The eBPF approach requires at least kernel 5.7 for LSM hooks, and many enterprise or embedded systems are still on 5.4 or even 4.19. If obdev wants broad coverage, they may need to ship both an eBPF path and an NFQUEUE fallback, with different performance and reliability characteristics.

Packaging is its own challenge. A system daemon that installs kernel-level hooks cannot realistically ship as a Flatpak or Snap without significant capability grants that undermine those formats’ security model. It probably needs a traditional distribution-native package with a systemd service and polkit rules, plus a separate GUI component. That means maintaining .deb, .rpm, and possibly an AUR package, with different init systems in the mix on unusual distributions.

Why This Matters Anyway

For most of my time on Linux, the standard answer to “how do I control what my applications can connect to” has been iptables rules by UID, which requires knowing the UID your application runs as, or running the application in a network namespace.
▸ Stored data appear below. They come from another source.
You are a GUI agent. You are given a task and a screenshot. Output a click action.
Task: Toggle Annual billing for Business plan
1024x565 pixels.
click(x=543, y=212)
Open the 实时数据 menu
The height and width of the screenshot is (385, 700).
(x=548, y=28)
Both approaches require root access to configure and are completely invisible to a non-technical user.

The argument that Linux is more transparent than macOS about what is running on your system is true at the kernel level and false at the user experience level. Without a tool like Little Snitch, the average Linux desktop user has less visibility into outbound connections than a macOS user running the free trial.

Obdev bringing Little Snitch to Linux means a team with a decade of experience building this class of tool is now engaging with the Linux kernel API problem directly. Whatever architectural choices they make will be public in how the product behaves, and the solutions they develop for process identity, kernel compatibility, and GUI prompting latency will inform the next generation of Linux privacy tooling regardless of whether you pay for their product.

OpenSnitch has been doing the hard work in the open for years. Portmaster has been building toward a commercial-quality experience. But a team with Little Snitch’s track record entering the Linux space raises the floor for what users should expect from per-application outbound control, and that pressure is worth having.